Problem details » Convert the items into a two-column CSV with the header instruction,response. Start at the line that contains "This screenshot has width=612, height=259." and end after the line that contains "I will point(100,121).". Give one row per item, with its text under instruction and its answer under response, each in a single quoted field with line breaks replaced by spaces.

****

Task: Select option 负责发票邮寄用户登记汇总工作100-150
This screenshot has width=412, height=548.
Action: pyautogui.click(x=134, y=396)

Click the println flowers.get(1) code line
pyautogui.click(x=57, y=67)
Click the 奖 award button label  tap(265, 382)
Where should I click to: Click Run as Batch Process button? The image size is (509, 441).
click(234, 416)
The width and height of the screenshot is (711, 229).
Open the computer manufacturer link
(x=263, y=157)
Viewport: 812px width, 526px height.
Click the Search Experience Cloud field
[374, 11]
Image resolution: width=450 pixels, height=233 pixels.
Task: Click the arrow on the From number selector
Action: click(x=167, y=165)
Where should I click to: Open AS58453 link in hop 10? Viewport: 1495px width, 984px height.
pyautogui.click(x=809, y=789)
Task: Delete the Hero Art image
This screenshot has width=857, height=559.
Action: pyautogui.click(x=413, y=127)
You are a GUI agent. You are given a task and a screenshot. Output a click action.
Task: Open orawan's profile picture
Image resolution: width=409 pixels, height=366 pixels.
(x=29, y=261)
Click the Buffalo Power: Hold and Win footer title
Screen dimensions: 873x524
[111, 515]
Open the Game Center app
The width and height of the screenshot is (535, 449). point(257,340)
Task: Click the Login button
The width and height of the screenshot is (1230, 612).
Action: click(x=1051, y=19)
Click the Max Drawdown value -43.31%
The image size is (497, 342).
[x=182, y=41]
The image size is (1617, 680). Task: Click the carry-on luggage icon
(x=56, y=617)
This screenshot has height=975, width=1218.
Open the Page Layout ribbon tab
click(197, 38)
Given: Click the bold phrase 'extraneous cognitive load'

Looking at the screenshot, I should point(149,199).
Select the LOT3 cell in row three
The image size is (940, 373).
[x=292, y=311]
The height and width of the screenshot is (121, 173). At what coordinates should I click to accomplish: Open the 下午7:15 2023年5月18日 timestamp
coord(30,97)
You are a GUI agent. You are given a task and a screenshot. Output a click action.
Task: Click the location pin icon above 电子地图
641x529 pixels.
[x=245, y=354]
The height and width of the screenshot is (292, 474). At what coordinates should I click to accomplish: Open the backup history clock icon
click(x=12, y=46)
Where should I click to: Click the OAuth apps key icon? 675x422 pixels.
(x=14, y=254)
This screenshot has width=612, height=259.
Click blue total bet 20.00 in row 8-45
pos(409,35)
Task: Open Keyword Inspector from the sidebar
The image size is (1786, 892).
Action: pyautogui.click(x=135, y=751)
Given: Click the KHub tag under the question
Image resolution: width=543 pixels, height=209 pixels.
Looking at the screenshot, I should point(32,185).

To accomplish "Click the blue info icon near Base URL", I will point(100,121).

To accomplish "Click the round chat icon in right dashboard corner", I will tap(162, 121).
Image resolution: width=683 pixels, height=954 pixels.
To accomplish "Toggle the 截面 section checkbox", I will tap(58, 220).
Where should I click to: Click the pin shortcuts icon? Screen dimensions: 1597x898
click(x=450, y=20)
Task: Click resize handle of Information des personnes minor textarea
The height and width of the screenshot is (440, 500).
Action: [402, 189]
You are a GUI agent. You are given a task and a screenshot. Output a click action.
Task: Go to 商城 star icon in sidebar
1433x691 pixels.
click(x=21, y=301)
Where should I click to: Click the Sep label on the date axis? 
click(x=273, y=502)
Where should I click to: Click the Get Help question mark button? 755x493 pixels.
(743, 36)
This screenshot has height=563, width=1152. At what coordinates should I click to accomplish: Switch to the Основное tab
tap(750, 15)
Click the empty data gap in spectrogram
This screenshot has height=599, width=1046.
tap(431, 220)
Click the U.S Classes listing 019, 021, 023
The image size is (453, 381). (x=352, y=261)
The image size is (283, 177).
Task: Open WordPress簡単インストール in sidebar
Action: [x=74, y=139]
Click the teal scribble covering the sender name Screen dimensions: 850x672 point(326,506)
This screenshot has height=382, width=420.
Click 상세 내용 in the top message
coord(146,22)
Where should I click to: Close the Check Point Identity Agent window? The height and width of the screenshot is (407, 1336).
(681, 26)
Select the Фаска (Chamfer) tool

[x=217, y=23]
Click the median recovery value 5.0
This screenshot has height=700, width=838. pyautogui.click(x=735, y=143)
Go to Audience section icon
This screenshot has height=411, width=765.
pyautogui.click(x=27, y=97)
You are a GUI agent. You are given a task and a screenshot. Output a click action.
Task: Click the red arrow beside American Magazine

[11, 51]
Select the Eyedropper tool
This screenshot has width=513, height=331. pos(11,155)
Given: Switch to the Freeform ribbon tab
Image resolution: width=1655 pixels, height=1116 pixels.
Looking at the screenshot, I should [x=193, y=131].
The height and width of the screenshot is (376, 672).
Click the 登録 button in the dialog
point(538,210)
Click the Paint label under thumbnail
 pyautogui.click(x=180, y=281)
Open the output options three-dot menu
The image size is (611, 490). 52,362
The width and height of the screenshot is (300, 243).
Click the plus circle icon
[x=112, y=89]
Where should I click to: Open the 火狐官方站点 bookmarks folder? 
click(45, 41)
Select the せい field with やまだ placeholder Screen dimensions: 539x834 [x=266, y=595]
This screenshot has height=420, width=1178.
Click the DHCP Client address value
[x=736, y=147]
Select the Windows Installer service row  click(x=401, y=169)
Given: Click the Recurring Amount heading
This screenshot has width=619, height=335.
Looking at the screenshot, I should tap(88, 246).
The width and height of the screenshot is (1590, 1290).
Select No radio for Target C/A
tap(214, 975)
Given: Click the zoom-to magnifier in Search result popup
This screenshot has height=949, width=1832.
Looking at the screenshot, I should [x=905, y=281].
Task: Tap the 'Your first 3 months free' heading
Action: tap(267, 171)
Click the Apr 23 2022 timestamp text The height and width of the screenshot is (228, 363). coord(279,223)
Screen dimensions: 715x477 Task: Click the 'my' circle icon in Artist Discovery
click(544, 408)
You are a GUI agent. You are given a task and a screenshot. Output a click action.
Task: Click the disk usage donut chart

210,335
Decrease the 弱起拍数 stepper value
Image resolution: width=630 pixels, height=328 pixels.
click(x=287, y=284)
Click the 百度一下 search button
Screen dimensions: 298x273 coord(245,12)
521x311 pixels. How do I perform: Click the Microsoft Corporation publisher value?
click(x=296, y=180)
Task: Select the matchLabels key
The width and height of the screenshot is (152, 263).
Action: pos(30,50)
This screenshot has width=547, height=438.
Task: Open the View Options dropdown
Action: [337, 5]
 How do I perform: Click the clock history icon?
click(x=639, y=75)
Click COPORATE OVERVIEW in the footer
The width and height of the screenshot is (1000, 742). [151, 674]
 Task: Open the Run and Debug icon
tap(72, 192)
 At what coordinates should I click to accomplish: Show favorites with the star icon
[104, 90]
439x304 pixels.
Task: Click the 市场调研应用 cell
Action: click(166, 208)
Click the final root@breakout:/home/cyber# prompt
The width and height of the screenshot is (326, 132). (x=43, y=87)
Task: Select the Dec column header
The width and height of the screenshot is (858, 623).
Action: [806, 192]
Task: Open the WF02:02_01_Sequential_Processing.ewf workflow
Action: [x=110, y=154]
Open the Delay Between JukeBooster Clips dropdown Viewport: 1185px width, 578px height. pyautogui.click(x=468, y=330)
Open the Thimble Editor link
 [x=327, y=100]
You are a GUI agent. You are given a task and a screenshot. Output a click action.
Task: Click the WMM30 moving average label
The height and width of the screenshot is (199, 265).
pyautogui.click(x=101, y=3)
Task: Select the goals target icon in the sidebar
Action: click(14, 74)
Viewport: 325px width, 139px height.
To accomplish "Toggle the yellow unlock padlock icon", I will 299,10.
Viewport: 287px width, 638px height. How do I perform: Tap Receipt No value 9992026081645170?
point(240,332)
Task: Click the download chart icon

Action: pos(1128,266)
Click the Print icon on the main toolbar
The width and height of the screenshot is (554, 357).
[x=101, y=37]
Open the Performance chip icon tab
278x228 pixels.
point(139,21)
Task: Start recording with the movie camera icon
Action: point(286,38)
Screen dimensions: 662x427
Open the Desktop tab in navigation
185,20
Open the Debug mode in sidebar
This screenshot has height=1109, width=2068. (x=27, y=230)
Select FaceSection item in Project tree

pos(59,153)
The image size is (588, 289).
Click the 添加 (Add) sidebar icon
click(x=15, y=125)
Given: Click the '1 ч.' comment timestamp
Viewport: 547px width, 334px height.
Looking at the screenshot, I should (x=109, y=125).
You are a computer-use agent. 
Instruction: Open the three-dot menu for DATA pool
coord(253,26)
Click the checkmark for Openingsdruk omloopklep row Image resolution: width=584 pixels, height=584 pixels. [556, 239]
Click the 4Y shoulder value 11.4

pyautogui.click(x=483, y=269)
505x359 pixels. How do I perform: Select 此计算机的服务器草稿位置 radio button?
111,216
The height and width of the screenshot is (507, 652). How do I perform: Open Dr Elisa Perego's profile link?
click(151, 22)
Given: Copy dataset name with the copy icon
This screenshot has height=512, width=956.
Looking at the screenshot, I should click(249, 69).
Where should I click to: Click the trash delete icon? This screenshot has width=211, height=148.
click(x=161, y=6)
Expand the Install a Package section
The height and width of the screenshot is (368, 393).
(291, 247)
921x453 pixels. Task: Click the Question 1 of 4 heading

****

Exercise output »
instruction,response
"This screenshot has width=612, height=259. Click blue total bet 20.00 in row 8-45","pos(409,35)"
"Task: Open Keyword Inspector from the sidebar The image size is (1786, 892).","Action: pyautogui.click(x=135, y=751)"
"Given: Click the KHub tag under the question Image resolution: width=543 pixels, height=209 pixels.","Looking at the screenshot, I should point(32,185)."
"To accomplish ""Click the blue info icon near Base URL"",","I will point(100,121)."